Magazines may die but the medium can thrive
I once staged a funeral service for a television set.
It was quite moving.
Everyone wore black and gathered at the (shallow) grave.
From above, it was quite photogenic. Which was fortunate, as it was an image staged for a magazine cover.
Almost a decade on, the back lawn of my house in south London has still not fully recovered.
The feature – for Media Week UK – was looking at media brands that were no longer with us.
We paid our respects to the likes of The Face magazine and, if memory serves, Smash Hits.
You see, long before it became automatic to blame the rise of digital for the death of media brands, they were still dying off. And media journalists were writing about them.
Now it’s become too easy to blame digital for the decline of every media brand. The truth is that some brands just go out of fashion as tastes change. We’ve always understood that about television – individual shows come and go, sometimes not even lasting a whole series.

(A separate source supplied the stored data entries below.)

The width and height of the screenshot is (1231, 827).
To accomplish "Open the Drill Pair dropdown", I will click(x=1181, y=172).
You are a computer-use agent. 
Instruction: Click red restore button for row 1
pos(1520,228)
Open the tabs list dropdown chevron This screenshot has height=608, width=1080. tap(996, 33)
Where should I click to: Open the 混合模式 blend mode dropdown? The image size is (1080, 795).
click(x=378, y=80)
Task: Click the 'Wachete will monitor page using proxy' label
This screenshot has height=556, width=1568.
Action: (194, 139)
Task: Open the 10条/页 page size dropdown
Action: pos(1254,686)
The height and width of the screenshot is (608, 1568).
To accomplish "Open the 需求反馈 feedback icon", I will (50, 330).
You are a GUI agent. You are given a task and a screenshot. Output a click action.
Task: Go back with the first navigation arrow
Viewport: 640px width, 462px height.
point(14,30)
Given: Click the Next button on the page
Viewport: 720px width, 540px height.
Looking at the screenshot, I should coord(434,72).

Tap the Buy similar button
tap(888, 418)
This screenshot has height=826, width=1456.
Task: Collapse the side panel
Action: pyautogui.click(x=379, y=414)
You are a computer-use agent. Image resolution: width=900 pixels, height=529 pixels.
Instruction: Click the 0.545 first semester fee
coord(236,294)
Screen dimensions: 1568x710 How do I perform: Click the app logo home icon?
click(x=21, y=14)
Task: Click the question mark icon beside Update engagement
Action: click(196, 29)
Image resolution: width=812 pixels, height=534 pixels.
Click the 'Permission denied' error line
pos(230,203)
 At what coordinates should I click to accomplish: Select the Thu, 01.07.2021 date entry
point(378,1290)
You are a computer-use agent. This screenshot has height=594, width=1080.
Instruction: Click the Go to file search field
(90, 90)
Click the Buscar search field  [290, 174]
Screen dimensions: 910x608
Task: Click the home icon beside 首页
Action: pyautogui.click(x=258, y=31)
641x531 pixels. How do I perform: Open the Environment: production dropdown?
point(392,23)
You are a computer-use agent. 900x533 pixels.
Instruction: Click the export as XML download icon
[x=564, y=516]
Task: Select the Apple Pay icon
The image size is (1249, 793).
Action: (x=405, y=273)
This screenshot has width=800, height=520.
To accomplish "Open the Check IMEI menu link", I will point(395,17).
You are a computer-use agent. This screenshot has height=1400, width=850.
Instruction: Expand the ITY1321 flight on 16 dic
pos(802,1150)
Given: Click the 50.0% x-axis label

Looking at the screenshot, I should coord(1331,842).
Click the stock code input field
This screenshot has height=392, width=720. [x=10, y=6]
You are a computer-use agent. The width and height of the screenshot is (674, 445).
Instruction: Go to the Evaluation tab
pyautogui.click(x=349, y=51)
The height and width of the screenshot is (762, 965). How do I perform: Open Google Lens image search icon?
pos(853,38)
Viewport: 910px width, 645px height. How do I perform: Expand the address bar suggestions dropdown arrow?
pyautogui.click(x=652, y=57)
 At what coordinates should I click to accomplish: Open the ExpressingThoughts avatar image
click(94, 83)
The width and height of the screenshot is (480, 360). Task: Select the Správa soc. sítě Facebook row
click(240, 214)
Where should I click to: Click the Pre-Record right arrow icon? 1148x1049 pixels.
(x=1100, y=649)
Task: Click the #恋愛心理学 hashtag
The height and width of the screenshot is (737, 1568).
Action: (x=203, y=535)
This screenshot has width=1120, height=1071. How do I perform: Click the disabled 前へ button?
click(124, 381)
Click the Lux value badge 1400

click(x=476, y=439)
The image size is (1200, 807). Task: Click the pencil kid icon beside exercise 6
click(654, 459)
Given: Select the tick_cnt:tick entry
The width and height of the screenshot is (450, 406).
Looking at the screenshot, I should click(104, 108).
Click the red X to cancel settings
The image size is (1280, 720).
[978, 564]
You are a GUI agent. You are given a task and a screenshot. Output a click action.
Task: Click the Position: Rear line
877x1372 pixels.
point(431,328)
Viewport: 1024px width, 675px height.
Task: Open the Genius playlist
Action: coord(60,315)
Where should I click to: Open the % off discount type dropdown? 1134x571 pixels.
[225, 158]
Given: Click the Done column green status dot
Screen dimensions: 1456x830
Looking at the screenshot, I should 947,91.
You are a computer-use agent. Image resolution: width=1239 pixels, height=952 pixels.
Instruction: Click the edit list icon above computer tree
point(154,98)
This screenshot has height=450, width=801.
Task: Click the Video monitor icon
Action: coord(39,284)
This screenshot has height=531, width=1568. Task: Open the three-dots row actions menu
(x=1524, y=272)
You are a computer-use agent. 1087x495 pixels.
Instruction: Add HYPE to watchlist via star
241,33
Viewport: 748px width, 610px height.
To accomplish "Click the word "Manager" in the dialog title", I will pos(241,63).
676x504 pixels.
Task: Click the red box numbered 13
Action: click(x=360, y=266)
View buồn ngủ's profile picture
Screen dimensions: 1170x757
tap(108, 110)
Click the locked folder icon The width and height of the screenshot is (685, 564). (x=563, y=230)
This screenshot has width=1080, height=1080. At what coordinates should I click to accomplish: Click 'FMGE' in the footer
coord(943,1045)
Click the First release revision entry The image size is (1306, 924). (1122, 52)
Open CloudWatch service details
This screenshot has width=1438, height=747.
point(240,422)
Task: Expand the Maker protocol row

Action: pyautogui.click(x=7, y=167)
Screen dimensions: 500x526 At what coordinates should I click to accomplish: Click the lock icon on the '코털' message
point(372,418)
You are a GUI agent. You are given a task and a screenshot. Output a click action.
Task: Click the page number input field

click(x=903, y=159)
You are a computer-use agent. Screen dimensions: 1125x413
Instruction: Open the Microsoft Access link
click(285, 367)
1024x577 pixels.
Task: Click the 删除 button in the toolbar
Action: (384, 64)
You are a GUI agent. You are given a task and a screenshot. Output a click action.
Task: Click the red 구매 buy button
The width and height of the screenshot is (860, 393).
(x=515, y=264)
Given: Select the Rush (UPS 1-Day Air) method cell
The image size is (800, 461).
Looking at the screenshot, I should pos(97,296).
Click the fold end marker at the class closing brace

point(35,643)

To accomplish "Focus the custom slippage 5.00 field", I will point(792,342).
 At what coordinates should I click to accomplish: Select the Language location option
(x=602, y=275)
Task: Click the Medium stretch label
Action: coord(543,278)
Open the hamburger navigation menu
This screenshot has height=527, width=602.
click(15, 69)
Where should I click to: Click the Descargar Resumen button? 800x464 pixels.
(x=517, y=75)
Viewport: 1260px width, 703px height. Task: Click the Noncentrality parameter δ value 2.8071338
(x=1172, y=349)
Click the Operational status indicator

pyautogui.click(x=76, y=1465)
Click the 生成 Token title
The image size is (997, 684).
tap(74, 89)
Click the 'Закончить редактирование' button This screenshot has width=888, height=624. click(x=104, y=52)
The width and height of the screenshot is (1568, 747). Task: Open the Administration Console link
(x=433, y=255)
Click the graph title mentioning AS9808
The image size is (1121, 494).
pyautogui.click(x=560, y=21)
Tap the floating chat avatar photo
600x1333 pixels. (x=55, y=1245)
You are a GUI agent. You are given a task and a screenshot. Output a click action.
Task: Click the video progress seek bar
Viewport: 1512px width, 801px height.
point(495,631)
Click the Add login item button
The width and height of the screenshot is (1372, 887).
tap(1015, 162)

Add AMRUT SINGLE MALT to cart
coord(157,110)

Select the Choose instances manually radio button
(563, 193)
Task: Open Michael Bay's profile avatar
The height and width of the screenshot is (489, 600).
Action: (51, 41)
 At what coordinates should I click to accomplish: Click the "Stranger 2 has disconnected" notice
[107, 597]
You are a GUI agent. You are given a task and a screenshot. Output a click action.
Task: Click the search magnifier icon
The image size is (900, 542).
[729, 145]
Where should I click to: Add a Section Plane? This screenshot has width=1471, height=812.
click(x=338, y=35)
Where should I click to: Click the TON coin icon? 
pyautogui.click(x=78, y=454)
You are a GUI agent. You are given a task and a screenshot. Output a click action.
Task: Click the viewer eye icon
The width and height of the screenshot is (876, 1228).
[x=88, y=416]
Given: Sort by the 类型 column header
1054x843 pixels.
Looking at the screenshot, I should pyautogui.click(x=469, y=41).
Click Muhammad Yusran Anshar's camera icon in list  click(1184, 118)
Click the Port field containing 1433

It’s nothing new – we’ve just passed the 20th anniversary of Kerry Packer famously taking Australia’s Naughtiest Home Videos off air before it even made it to the first ad break.
It’s been the same for magazines. There have always been magazines closing as their audience abandons them.
What’s been different in recent years though, is that there have not been new magazines following them down the launch track.
Our funeral took place, for example, before the enormously successful launch of Zoo magazine.
But it takes a lot of investment to successfully launch a magazine, and there’s not been the stomach for that in recent years.
And that’s why I don’t see the decision of Bauer to close Grazia as epoch-defining as people seem to think. Not least, because Elle is on the launch track. That’s the natural scheme of things. Do something about your under-performers and keep investing.
The key is to keep investing. Magazines have a future yet. It just takes an understanding of what the audience wants, and a willingness to invest in that.
A bit of self belief is still rewarded by advertisers. And the public still does respond to original content, regardless of the medium.
I hope Elle doesn’t end up the last print magazine Australia sees launch. It needn’t be.
Closures and launches are a natural part of the magazine life cycle.
Done properly, we media journalists will be digging graves for magazines for many years to come.
Tim Burrowes is the editor-in-chief of Encore.